Pixel coordinate grounding data:
= Beginning of Section =

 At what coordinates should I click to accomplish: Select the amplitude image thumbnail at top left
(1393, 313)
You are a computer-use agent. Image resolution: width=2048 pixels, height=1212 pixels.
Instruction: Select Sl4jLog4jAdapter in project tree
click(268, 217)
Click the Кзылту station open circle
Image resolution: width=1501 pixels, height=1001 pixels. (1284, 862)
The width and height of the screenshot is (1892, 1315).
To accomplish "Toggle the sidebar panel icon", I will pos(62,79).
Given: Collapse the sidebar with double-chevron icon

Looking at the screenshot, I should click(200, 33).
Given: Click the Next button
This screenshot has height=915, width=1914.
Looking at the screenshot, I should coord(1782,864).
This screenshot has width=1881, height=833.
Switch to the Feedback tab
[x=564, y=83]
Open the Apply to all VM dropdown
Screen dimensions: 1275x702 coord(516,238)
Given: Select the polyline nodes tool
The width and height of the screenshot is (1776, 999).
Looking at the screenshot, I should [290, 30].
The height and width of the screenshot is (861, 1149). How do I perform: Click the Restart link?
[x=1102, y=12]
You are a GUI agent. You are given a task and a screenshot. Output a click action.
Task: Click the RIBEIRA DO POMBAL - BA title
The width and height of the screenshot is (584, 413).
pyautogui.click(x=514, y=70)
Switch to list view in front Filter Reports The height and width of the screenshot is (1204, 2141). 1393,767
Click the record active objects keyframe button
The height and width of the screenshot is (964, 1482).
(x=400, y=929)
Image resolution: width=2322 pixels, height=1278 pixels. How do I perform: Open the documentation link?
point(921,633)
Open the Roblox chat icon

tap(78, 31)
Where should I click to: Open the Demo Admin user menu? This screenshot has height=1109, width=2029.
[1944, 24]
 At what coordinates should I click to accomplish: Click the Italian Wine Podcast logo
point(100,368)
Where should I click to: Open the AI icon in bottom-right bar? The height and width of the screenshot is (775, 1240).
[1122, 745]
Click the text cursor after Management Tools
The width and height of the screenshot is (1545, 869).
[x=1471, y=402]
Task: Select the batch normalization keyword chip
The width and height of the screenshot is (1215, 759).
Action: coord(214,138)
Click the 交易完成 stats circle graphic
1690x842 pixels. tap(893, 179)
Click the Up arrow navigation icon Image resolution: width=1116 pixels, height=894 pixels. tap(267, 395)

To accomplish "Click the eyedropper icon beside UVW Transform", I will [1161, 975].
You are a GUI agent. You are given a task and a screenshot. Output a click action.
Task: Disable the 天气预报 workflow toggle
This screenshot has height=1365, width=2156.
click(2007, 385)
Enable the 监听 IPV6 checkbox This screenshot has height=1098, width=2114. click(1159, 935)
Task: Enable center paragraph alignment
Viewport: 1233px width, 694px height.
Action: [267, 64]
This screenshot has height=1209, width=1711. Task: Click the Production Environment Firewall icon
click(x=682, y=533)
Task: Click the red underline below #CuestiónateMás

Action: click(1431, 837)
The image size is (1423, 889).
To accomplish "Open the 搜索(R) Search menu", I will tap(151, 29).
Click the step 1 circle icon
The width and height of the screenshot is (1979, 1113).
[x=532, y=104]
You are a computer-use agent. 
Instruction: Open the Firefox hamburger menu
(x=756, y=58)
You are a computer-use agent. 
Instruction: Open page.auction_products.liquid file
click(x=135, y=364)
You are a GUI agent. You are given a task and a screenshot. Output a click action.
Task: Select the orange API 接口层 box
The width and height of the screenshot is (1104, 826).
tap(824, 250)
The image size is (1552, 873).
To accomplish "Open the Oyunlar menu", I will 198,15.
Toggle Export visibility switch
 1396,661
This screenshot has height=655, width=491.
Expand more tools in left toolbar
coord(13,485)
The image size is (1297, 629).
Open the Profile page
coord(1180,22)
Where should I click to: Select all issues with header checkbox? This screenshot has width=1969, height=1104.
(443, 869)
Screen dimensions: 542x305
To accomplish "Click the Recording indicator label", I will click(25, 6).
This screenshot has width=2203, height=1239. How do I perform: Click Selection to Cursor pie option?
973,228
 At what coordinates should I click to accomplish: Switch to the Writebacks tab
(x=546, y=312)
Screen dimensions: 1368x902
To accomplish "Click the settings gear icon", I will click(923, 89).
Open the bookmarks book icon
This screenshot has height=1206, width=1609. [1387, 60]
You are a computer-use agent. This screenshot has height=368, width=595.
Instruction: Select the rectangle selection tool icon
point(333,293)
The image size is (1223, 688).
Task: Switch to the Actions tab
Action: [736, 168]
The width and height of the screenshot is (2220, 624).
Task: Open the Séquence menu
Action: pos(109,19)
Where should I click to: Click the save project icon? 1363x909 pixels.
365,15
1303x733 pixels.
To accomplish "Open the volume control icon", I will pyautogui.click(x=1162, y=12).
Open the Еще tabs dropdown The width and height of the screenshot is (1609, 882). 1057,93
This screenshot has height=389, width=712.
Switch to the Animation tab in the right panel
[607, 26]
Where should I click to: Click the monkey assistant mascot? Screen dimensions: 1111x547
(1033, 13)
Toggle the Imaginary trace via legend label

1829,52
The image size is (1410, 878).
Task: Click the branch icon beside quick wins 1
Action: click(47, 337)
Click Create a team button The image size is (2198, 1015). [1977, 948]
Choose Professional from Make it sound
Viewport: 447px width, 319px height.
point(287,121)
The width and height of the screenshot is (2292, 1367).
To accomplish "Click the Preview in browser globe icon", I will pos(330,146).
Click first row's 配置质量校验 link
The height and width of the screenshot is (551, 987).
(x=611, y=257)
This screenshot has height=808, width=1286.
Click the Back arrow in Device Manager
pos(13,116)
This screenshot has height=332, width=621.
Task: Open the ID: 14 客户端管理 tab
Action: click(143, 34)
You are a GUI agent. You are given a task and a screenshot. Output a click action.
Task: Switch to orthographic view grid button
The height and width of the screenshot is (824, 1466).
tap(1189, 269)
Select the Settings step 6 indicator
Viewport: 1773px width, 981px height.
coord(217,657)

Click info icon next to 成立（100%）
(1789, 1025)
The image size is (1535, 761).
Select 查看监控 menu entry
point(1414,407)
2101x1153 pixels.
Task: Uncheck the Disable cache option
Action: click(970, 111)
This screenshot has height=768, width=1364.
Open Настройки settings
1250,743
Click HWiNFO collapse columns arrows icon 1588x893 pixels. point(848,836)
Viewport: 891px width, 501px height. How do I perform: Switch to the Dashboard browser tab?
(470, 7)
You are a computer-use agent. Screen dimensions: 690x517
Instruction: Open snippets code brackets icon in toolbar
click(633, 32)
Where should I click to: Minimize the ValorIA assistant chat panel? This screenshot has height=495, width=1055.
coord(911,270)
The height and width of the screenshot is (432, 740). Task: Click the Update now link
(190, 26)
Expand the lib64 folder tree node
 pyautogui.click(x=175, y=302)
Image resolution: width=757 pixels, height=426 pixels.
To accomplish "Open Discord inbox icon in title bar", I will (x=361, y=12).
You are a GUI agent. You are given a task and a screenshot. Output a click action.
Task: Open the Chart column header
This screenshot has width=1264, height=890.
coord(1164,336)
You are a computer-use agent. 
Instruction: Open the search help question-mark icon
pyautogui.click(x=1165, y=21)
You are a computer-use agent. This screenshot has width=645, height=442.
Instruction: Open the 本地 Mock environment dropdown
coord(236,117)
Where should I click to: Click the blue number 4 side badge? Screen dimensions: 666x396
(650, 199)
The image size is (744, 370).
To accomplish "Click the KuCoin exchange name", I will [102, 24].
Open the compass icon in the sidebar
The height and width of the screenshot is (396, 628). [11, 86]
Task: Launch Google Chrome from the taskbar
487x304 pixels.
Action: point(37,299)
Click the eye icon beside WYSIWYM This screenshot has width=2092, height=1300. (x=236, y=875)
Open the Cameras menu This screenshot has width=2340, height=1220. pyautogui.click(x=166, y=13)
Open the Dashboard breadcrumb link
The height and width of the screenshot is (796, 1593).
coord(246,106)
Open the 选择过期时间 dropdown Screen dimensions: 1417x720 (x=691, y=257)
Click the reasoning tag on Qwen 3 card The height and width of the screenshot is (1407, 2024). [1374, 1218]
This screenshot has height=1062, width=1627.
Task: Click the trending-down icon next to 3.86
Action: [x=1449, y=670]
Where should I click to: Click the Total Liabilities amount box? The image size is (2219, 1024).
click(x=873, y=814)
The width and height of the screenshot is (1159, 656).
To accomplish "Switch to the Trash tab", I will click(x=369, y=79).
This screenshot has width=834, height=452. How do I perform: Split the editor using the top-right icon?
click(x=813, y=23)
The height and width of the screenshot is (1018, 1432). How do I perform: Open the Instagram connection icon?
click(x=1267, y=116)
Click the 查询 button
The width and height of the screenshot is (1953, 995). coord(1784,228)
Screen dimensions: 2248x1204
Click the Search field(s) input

= End of Section =

Problem requirements:
How many lines of the data above include the word "from"? Only that number should be returned.

Exercise result:
2